Exercices à réaliser ::
1. Relevez toutes les dispositions juridiques (articles de code ou de loi) mentionnées dans le texte fourni.
2. Recopiez le passage du texte fourni situé entre « Quatre (4) individus » et « Sidi M'hamed. », ces deux segments inclus.

Quatre (4) individus ont été placés,
jeudi, sous mandat de dépôt pour incendie volontaire dans la forêt de la
commune de Larhat (Tipaza), selon un communiqué du
procureur de la République près le Pôle pénal national de lutte contre le
terrorisme et la criminalité transnationale organisée, au niveau du tribunal de
Sidi M'hamed.
"En application des dispositions de
l'article 19 du Code de procédure pénale, le parquet de la République près le
Pôle pénal national de lutte contre le terrorisme et la criminalité
transnationale organisée, au niveau du tribunal de Sidi M'hamed,
informe l'opinion publique que, dans le cadre de la lutte contre les crimes
terroristes, les actes subversifs et la criminalité transnationale organisée,
et suite aux incendies de forêts enregistrés dans certaines wilayas du pays les
13 et 14 du mois courant, ladite juridiction a traité une affaire impliquant un
groupe criminel ayant délibérément mis le feu à la forêt située dans la commune
de Larhat (Tipaza), ce qui a entrainé la destruction
de pins d'Alep, de brou ssailles, de maquis et de
terres agricoles", précise le communiqué. "A la suite de l'enquête préliminaire menée
par la Section de sécurité et d'investigation (SSI) de la Gendarmerie nationale
de Tipaza, les membres du réseau criminel composé de quatre (04) suspects ont
été arrêtés, l'enquête ayant établi leur implication dans la mise à feu
volontaire au sein du domaine forestier", ajoute-t-on de même source. "En date du 20/11/2025 et après la présentation des mis en
cause devant le procureur de la République près le Pôle pénal, "ils ont
été poursuivis dans le cadre d'une information judiciaire pour actes subversifs
visant à mettre en danger la vie, la sécurité et les biens des personnes, et
pour incendie volontaire du domaine forestier de l'Etat, faits prévus et
réprimés par l'article 87 bis du code pénal et l'article 138 de la loi relative
aux forêts et aux richesses forestières", poursuit le communiqué. "Après
l'interrogatoire des accusés par le juge d'instruction, des mandats de dépôt
ont été prononcés à leur encontre", conclut le même communiqué.

Données de l'exercice ::

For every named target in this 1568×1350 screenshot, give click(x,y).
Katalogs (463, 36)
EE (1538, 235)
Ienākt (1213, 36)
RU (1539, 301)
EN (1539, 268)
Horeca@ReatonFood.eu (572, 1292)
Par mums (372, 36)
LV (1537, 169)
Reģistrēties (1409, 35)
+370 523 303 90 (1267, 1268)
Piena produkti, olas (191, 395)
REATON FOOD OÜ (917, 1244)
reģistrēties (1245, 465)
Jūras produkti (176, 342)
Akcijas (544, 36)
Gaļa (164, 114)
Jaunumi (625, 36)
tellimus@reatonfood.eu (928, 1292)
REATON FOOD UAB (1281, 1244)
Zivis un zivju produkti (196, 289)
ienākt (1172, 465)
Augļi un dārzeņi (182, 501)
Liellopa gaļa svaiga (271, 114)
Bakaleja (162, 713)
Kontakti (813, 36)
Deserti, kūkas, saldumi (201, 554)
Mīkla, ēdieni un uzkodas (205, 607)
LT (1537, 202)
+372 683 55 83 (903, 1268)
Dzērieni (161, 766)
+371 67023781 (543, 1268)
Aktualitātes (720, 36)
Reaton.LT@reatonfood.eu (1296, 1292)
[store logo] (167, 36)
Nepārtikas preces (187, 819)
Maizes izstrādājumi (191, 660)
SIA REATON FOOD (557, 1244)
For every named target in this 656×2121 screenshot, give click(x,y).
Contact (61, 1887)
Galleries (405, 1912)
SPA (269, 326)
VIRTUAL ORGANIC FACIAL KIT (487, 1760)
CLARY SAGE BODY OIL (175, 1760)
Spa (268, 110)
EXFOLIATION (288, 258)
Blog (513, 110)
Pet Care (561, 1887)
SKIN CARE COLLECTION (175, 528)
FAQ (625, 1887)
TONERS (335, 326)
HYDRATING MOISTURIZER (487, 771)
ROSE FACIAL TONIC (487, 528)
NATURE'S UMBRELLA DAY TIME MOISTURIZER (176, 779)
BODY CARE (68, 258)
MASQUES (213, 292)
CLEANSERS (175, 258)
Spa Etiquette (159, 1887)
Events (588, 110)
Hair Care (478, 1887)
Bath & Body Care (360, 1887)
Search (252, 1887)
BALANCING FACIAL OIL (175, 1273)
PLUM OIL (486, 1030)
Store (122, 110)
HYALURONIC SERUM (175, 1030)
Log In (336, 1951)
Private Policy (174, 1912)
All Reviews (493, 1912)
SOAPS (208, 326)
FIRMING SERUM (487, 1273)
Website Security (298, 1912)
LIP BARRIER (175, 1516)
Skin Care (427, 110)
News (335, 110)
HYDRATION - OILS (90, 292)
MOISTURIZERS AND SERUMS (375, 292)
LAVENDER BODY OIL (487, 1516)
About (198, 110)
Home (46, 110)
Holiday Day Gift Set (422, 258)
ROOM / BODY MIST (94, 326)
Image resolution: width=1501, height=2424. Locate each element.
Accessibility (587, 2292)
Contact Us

Réponses ci-dessous ::
1.
- l'article 19 du Code de procédure pénale
- l'article 87 bis du code pénal
- l'article 138 de la loi relative aux forêts et aux richesses forestières

2.
Quatre (4) individus ont été placés,
jeudi, sous mandat de dépôt pour incendie volontaire dans la forêt de la
commune de Larhat (Tipaza), selon un communiqué du
procureur de la République près le Pôle pénal national de lutte contre le
terrorisme et la criminalité transnationale organisée, au niveau du tribunal de
Sidi M'hamed.